TEXTAUSZUG:
────────
Das Wesentliche ist unverfügbar

Bernhard Ehler

Das Wesentliche ist unverfügbar

Das Wesentliche ist unverfügbar 699 804 Bernhard Ehler

Verfügbare Unverfügbarkeit?

1977 wurde ich zum Priester geweiht, in einer Zeit, in der (fast) alles machbar schien. Schon in den ersten Wochen als Kaplan merkte ich: die Aufgaben und Herausforderungen sind viel mehr als die Terminmöglichkeiten in meinem Kalender. Ich habe Kurse besucht, um eine bessere pastorale Planung und ein effektiveres Zeitmanagement zu lernen. Ich konnte dadurch sehr viel bewirken, und viele sind dankbar dafür.

Die ganze Zeit über aber habe ich gespürt: Auch wenn ich immer noch mehr und besser arbeite, werde ich das Ziel meines priesterlichen Dienstes nicht erreichen: Menschen in einer lebendigen und glaubwürdigen Kirche Gottes Liebe so erfahren zu lassen, dass sie selbst zu Zeugen dafür werden. Meine eigene Schwäche und die Unzulänglichkeiten der Kirche und ihrer Repräsentanten, die gesellschaftliche Gesamtsituation, die anders gelagerten Interessen heutiger Menschen verhindern, dass ich diesbezüglich Entscheidendes erreichen kann. In den mehr als 22 Jahren in der Priesterausbildung und Geistlichen Begleitung konnte ich immerhin sehr oft staunend wahrnehmen, was Gott in und mit Menschen wirkt, die sich seiner Führung überlassen (Ignatius von Loyola). In den letzten 8 Jahren bin ich als Pfarrer so in alltägliche Verwaltungsaufgaben und Konfliktmanagement eingebunden, dass ich Freiräume für wirklich priesterliches und geistliches Wirken mühsam erkämpfen muss.
────────
BEREITGESTELLTE DATEN:
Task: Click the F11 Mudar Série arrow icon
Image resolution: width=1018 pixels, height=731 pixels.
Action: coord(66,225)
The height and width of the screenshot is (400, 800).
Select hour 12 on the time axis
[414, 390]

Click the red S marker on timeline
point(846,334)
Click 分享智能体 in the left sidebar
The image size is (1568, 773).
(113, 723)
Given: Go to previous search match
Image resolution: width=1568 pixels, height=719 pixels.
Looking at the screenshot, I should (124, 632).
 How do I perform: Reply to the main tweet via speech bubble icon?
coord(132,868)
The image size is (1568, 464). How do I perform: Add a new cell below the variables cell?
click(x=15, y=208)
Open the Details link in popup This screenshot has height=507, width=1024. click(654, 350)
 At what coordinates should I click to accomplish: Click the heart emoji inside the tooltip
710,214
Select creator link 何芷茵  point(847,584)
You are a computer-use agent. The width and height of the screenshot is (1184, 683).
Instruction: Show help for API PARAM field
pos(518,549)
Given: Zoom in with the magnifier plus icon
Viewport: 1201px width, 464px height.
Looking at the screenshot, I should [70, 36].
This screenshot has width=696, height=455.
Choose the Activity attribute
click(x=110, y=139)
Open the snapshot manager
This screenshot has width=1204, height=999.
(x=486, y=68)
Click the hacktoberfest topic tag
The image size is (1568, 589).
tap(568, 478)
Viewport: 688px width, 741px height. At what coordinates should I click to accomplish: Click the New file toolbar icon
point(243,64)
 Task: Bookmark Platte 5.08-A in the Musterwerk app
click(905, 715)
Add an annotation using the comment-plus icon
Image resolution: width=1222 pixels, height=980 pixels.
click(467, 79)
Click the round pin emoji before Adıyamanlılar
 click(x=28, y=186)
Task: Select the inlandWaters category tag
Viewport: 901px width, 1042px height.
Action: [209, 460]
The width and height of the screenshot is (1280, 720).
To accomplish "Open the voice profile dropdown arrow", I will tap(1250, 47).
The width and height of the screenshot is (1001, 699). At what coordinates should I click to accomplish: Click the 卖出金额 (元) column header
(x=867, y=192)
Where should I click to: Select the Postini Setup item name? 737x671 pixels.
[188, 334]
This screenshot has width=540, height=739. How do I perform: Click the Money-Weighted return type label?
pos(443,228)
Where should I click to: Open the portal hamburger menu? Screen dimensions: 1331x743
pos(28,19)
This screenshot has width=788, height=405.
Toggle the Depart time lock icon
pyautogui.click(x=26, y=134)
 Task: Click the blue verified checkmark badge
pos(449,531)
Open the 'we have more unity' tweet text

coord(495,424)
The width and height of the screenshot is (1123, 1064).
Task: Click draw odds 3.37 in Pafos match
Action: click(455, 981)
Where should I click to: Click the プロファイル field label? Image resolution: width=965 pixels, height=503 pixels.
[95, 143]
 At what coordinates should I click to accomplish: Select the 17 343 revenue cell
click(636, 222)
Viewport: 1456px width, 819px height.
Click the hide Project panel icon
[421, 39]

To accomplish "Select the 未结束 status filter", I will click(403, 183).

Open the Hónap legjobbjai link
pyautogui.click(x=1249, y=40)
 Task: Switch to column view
────────
ARBEITSANWEISUNGEN:
[A] Gib die Zeilen aus den Datensätzen unverändert wieder, beginnend mit der Zeile, die "Click the red S marker on timeline" enthält, und weiter bis einschließlich der Zeile, die "Select creator link" enthält.
[B] Führe den Text über den priesterlichen Dienst und das Unverfügbare an der Stelle fort, an der er endet.

LÖSUNGEN:
[A]
Click the red S marker on timeline
point(846,334)
Click 分享智能体 in the left sidebar
The image size is (1568, 773).
(113, 723)
Given: Go to previous search match
Image resolution: width=1568 pixels, height=719 pixels.
Looking at the screenshot, I should (124, 632).
 How do I perform: Reply to the main tweet via speech bubble icon?
coord(132,868)
The image size is (1568, 464). How do I perform: Add a new cell below the variables cell?
click(x=15, y=208)
Open the Details link in popup This screenshot has height=507, width=1024. click(654, 350)
 At what coordinates should I click to accomplish: Click the heart emoji inside the tooltip
710,214
Select creator link 何芷茵  point(847,584)

[B]
Und da bekomme ich von Martin Knöferl den Hinweis auf das Buch „Unverfügbarkeit“ von Hartmut Rosa. Von Kapitel zu Kapitel geht mir das Herz auf und kann nur sagen: Er hat recht! Das Wesentliche ist nicht nur für die Augen unsichtbar (Saint-Exupéry), sondern auch unverfügbar! Es entzieht sich, wenn ich es direkt anstrebe; ich kann es nur als Geschenk empfangen. Theologisch gesagt: alles ist Gnade. Wir können und müssen das Reich Gottes nicht machen, weil es ja das Reich Gottes ist!

In der Geistlichen Begleitung habe ich das erfahren. Da konnte ich beim Wirken Gottes zuschauen. Aber – und jetzt kommt das große Aber, über das ich gern mit anderen ins Gespräch kommen möchte – was tue ich als Pfarrer, wo ich nicht nur dem Unverfügbaren Raum geben kann, sondern für verfügbare Räume zu sorgen habe, den Menschen gute Erfahrungen mit einer Kirche ermöglichen will, die für sie da ist, widerstreitende Interessen von Mitarbeitenden moderieren und nicht nur aussitzen soll …?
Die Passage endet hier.